### PROBLEM
Find the line in the material below that contains "Click the 秒杀中 status label", then give it again, with all later lines, exactly as shown.

= = = = =

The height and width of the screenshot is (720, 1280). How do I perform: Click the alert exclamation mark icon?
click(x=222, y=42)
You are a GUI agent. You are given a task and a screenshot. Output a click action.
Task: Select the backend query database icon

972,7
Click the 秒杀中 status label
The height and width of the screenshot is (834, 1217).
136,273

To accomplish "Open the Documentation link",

= = = = =

### ANSWER SPACE
Click the 秒杀中 status label
The height and width of the screenshot is (834, 1217).
136,273

To accomplish "Open the Documentation link",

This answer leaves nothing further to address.